#### [WORK TO COMPLETE]
Arrange everything from the first line below down to the line containing "coord(279,147)" as a Markdown table, with a "Row" column numbering each line and a "Line" column holding its text. Leave out any blank lines.

#### [RECORDS FOR PROCESSING]
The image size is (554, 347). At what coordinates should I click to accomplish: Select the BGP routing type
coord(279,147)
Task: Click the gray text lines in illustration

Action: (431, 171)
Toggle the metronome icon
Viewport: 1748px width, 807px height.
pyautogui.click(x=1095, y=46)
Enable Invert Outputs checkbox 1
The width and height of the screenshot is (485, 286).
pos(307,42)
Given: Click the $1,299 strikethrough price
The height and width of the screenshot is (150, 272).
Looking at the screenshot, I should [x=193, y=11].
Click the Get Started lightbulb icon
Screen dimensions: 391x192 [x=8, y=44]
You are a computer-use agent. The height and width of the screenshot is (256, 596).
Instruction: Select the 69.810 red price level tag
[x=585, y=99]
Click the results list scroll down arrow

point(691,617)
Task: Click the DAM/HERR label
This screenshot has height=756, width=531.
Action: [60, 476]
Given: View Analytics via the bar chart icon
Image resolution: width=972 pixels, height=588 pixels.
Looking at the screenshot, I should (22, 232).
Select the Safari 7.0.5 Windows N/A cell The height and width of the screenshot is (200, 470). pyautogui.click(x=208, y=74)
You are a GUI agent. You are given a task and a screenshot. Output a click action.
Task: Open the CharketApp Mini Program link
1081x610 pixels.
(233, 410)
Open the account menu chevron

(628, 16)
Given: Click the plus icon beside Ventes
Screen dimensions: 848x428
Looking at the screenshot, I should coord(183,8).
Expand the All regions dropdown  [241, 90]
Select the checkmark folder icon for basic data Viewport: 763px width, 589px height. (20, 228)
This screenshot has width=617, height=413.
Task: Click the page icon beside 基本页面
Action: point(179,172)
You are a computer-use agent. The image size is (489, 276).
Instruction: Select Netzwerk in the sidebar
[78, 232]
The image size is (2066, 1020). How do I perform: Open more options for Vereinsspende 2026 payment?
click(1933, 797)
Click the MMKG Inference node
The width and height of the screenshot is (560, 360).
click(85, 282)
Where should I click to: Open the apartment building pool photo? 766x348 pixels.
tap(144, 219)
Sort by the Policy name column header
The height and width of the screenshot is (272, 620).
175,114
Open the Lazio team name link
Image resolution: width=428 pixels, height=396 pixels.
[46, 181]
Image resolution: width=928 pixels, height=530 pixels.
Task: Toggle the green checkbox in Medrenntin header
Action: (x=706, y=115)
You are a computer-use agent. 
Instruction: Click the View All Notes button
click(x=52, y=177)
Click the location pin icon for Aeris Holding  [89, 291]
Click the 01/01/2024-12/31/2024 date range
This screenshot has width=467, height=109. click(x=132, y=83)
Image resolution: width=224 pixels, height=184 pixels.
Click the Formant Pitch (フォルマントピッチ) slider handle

#### [RESPONSE]
| Row | Line |
|---|---|
| 1 | The image size is (554, 347). At what coordinates should I click to accomplish: Select the BGP routing type |
| 2 | coord(279,147) |